* About this task
Each line with the string "color" is to be copied from the records below.

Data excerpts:
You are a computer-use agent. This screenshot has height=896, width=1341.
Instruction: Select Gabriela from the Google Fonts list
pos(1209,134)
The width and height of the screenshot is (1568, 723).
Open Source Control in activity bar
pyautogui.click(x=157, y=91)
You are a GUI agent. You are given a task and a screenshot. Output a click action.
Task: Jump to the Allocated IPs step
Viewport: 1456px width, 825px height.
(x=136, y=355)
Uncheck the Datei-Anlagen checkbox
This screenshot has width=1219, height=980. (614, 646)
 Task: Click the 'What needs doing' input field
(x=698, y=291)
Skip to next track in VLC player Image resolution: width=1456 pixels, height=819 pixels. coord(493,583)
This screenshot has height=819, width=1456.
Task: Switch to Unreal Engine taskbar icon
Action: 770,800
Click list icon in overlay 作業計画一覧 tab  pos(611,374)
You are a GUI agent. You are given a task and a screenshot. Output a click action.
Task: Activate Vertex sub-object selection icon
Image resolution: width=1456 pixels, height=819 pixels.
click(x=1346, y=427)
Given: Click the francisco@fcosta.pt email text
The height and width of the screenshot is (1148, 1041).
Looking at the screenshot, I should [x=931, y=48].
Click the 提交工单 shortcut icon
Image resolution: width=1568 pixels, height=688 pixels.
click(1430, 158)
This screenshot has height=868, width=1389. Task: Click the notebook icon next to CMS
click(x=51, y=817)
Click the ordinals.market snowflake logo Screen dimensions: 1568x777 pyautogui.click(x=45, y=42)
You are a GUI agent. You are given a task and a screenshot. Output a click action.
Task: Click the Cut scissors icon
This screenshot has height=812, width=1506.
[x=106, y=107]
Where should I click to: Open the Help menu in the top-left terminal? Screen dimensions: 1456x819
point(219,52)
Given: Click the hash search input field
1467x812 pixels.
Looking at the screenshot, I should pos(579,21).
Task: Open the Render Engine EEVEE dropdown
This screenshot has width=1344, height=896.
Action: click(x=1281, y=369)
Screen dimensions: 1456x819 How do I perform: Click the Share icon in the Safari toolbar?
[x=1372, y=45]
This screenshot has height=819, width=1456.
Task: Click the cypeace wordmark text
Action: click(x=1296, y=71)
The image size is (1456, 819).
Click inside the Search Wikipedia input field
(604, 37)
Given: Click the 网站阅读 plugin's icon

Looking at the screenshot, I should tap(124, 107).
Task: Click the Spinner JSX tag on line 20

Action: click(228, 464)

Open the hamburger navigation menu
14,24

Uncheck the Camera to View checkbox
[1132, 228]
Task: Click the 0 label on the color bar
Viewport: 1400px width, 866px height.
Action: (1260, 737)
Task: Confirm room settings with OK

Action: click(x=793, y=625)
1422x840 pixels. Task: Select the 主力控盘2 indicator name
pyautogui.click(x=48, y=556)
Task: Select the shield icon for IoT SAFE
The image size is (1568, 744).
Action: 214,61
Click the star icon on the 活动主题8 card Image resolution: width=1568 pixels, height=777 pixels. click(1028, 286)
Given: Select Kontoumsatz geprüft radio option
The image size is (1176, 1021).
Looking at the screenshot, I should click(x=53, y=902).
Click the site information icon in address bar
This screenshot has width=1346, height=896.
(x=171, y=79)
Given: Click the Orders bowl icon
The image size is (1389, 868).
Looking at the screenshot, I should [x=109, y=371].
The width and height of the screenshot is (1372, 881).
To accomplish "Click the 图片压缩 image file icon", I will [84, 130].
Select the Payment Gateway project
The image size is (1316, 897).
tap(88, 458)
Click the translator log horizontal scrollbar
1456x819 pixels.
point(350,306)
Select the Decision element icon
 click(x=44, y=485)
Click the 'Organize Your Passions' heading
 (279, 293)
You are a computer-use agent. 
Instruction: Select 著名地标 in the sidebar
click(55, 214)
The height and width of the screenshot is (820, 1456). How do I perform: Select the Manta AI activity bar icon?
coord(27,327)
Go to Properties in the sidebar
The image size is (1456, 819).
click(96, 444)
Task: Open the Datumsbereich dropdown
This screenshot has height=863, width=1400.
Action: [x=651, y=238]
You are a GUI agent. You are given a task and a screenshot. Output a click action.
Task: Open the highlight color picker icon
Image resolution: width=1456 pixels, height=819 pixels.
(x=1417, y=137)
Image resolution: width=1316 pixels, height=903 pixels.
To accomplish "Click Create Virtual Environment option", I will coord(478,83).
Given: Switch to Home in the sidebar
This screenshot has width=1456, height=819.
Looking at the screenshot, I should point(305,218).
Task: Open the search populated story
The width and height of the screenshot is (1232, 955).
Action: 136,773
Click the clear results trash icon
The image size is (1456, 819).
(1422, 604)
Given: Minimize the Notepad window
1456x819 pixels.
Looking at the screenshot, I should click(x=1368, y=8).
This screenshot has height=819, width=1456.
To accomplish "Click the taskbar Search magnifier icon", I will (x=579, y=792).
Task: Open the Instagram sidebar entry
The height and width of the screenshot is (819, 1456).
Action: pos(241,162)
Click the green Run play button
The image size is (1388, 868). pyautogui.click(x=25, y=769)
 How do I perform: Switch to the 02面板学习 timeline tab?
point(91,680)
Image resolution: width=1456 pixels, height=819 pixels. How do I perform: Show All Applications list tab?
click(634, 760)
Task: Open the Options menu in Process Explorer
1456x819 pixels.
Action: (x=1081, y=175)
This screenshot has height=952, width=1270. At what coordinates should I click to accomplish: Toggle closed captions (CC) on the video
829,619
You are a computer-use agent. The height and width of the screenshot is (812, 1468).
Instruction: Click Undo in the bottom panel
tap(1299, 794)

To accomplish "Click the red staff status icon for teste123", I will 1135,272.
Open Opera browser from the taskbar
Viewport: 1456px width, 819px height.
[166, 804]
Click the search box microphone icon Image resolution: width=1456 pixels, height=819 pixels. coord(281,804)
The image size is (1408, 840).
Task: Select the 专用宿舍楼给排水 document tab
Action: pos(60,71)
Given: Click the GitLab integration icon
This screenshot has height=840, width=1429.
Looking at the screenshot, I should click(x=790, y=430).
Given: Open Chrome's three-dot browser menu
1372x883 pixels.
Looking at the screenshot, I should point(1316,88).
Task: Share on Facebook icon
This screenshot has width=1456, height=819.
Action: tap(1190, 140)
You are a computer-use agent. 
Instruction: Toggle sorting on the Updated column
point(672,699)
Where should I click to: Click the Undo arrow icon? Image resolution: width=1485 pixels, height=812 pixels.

* Output of the exercise
Task: Click the 0 label on the color bar
Task: Open the highlight color picker icon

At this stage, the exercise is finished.